Aussies are not allowed to truncate their rankings ... such a ballot cannot
be accepted .. because of the Majority fetish. Hence the use of "candidate
cards" and voting "the party line" which can be done without actually
copying the party ranking into your ballot.
Which brings us to the main problem that we ignore at our peril ... voters
do not consider rankings to be voter friendly .. something Charles Dodgson
pointed out in 1884. His solution was what we now call Asset Voting. Steve
Eppley's solution is what we call VPR ... Vote a Published Ranking which
automates copying candidate cards for those who feel a need for that
Most people, even educated people, are not familiar with these (and other)

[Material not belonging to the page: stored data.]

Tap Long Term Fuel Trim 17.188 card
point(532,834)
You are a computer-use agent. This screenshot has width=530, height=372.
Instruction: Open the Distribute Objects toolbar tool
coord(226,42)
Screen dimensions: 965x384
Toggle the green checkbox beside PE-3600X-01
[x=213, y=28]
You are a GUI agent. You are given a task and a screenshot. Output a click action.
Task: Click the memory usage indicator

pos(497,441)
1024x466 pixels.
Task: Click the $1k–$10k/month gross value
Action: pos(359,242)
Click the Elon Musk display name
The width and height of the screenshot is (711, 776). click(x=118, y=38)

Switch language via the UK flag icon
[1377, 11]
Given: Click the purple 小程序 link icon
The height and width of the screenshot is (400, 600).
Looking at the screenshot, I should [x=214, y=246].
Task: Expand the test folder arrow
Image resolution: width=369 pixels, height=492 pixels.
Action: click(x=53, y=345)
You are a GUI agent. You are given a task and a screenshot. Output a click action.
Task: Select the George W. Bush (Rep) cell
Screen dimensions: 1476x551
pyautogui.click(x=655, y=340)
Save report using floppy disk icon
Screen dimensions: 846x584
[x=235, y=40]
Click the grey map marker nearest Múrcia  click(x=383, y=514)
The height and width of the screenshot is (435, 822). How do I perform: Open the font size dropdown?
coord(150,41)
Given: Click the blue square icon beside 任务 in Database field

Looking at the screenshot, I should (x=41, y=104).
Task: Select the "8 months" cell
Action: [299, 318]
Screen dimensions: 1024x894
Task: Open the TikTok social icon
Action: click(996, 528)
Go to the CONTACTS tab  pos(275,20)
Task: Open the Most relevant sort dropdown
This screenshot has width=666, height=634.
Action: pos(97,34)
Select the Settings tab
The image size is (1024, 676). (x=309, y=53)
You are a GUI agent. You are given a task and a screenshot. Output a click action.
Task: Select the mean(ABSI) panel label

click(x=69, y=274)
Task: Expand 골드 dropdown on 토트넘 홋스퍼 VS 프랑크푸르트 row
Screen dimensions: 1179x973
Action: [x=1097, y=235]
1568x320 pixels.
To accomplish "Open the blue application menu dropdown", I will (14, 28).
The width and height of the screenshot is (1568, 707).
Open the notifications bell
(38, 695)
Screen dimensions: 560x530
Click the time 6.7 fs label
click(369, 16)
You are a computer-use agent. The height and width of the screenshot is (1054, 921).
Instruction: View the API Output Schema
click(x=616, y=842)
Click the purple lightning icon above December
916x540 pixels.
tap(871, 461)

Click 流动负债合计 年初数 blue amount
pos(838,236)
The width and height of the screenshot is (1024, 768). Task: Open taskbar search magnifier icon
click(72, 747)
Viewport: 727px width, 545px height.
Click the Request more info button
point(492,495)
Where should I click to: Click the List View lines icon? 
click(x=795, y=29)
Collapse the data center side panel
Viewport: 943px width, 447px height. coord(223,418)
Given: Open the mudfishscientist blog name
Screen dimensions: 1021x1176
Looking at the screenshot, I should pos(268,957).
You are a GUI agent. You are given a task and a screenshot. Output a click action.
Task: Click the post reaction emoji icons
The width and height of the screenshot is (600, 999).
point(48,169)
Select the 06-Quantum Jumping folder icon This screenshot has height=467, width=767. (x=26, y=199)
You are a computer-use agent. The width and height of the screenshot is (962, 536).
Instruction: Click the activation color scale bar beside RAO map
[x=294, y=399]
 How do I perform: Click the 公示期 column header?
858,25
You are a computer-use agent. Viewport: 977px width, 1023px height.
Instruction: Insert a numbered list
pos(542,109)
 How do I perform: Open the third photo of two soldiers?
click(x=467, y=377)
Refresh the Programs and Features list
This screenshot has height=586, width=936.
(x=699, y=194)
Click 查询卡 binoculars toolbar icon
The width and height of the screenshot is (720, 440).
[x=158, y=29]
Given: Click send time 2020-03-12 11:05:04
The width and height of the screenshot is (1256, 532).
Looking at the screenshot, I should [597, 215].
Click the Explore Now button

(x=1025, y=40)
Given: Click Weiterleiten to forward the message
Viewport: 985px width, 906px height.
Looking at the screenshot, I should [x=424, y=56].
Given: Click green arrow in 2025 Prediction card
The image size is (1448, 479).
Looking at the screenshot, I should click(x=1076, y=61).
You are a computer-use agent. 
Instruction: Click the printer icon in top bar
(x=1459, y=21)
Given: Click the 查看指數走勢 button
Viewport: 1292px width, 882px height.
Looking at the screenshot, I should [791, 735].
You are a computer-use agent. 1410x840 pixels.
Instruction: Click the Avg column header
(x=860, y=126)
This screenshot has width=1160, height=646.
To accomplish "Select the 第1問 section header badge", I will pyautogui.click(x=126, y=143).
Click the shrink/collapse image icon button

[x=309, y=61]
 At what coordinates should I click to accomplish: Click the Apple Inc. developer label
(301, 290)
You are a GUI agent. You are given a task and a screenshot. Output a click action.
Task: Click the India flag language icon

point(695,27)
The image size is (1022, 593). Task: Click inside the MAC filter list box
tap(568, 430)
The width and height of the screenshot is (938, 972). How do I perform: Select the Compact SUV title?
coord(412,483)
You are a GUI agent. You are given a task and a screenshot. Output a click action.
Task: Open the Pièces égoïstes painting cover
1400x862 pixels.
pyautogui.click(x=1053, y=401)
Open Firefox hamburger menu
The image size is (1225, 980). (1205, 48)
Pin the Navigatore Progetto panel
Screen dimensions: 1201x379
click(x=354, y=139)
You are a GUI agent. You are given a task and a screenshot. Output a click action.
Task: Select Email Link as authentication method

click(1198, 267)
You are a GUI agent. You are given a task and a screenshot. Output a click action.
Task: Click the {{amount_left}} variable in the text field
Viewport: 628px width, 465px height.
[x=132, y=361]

voter friendly solutions to the wasted vote/ spoiler problem.
So let's spread the word!
Thanks for your input and enthusiasm!
On Tuesday, November 17, 2020, Greg Dennis <greg.dennis at voterchoicema.org>
> The Maine Wire? That's an outlet of an outlet highly partisan, right-wing
> think tank that believes RCV is bad for conservatives. I don't think you'll
> find good faith arguments there.
> It talks about the number of voters that did not "fully participate" under
> RCV, which is defined as "ranking at least all but one candidate." So by
> this definition, a Maine voter that ranked Biden first and then no one else
> would have not "fully participated," even though there was no question that
> their ballot would make it to the final round? That's not a useful measure.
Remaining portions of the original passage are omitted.